* _STATED GOAL_:
Copy out each of the rows below word for word, leaving nothing out and changing nothing.

* _DATA SHOWN_:
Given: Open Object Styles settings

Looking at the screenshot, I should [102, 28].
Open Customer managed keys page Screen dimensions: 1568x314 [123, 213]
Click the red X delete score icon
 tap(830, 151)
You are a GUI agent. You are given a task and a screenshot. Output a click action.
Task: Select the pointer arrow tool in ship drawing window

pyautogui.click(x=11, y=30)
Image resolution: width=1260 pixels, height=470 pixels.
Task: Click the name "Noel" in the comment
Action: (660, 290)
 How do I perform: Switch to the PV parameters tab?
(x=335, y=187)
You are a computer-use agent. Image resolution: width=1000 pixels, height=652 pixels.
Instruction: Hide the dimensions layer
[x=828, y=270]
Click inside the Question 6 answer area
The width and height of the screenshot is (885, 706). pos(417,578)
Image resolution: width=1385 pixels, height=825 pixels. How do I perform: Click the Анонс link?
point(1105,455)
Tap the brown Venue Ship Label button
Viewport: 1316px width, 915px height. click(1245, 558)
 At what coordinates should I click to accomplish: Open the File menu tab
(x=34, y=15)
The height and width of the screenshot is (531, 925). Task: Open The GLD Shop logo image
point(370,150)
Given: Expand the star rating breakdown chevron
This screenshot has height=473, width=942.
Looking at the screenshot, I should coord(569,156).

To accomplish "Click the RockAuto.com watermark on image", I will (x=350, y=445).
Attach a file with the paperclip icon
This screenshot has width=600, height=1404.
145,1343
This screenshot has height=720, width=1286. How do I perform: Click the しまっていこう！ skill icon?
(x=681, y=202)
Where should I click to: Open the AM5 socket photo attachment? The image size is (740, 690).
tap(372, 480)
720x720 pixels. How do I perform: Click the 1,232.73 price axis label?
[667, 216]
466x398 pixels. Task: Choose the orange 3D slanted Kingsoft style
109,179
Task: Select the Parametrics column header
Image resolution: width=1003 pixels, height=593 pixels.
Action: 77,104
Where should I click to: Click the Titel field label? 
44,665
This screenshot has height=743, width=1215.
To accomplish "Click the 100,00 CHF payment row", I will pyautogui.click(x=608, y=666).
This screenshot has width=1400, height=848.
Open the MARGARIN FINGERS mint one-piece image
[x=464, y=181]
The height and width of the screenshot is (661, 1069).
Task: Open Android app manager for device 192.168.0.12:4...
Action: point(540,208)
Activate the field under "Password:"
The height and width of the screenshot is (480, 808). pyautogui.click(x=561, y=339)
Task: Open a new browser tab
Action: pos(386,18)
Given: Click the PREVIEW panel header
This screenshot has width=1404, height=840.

* _THE OUTPUT_:
Given: Open Object Styles settings

Looking at the screenshot, I should [102, 28].
Open Customer managed keys page Screen dimensions: 1568x314 [123, 213]
Click the red X delete score icon
 tap(830, 151)
You are a GUI agent. You are given a task and a screenshot. Output a click action.
Task: Select the pointer arrow tool in ship drawing window

pyautogui.click(x=11, y=30)
Image resolution: width=1260 pixels, height=470 pixels.
Task: Click the name "Noel" in the comment
Action: (660, 290)
 How do I perform: Switch to the PV parameters tab?
(x=335, y=187)
You are a computer-use agent. Image resolution: width=1000 pixels, height=652 pixels.
Instruction: Hide the dimensions layer
[x=828, y=270]
Click inside the Question 6 answer area
The width and height of the screenshot is (885, 706). pos(417,578)
Image resolution: width=1385 pixels, height=825 pixels. How do I perform: Click the Анонс link?
point(1105,455)
Tap the brown Venue Ship Label button
Viewport: 1316px width, 915px height. click(1245, 558)
 At what coordinates should I click to accomplish: Open the File menu tab
(x=34, y=15)
The height and width of the screenshot is (531, 925). Task: Open The GLD Shop logo image
point(370,150)
Given: Expand the star rating breakdown chevron
This screenshot has height=473, width=942.
Looking at the screenshot, I should coord(569,156).

To accomplish "Click the RockAuto.com watermark on image", I will (x=350, y=445).
Attach a file with the paperclip icon
This screenshot has width=600, height=1404.
145,1343
This screenshot has height=720, width=1286. How do I perform: Click the しまっていこう！ skill icon?
(x=681, y=202)
Where should I click to: Open the AM5 socket photo attachment? The image size is (740, 690).
tap(372, 480)
720x720 pixels. How do I perform: Click the 1,232.73 price axis label?
[667, 216]
466x398 pixels. Task: Choose the orange 3D slanted Kingsoft style
109,179
Task: Select the Parametrics column header
Image resolution: width=1003 pixels, height=593 pixels.
Action: 77,104
Where should I click to: Click the Titel field label? 
44,665
This screenshot has height=743, width=1215.
To accomplish "Click the 100,00 CHF payment row", I will pyautogui.click(x=608, y=666).
This screenshot has width=1400, height=848.
Open the MARGARIN FINGERS mint one-piece image
[x=464, y=181]
The height and width of the screenshot is (661, 1069).
Task: Open Android app manager for device 192.168.0.12:4...
Action: point(540,208)
Activate the field under "Password:"
The height and width of the screenshot is (480, 808). pyautogui.click(x=561, y=339)
Task: Open a new browser tab
Action: pos(386,18)
Given: Click the PREVIEW panel header
This screenshot has width=1404, height=840.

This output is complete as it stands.